* **Exercise requirements**
Give back the full listing, exactly as it is.

════

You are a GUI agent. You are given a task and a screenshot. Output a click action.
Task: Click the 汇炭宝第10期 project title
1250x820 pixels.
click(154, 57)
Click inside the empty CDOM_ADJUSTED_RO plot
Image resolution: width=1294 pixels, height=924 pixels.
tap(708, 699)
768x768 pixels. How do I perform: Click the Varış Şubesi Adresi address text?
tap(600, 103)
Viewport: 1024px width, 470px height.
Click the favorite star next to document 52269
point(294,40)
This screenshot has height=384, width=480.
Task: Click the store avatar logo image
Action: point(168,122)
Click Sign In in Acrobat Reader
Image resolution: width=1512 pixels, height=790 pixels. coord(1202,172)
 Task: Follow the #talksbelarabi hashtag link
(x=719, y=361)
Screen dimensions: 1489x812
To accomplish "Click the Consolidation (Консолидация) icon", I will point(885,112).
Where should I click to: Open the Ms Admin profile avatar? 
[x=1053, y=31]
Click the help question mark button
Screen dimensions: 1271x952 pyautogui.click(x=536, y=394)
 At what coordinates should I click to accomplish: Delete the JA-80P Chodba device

════

* **Answer**
You are a GUI agent. You are given a task and a screenshot. Output a click action.
Task: Click the 汇炭宝第10期 project title
1250x820 pixels.
click(154, 57)
Click inside the empty CDOM_ADJUSTED_RO plot
Image resolution: width=1294 pixels, height=924 pixels.
tap(708, 699)
768x768 pixels. How do I perform: Click the Varış Şubesi Adresi address text?
tap(600, 103)
Viewport: 1024px width, 470px height.
Click the favorite star next to document 52269
point(294,40)
This screenshot has height=384, width=480.
Task: Click the store avatar logo image
Action: point(168,122)
Click Sign In in Acrobat Reader
Image resolution: width=1512 pixels, height=790 pixels. coord(1202,172)
 Task: Follow the #talksbelarabi hashtag link
(x=719, y=361)
Screen dimensions: 1489x812
To accomplish "Click the Consolidation (Консолидация) icon", I will point(885,112).
Where should I click to: Open the Ms Admin profile avatar? 
[x=1053, y=31]
Click the help question mark button
Screen dimensions: 1271x952 pyautogui.click(x=536, y=394)
 At what coordinates should I click to accomplish: Delete the JA-80P Chodba device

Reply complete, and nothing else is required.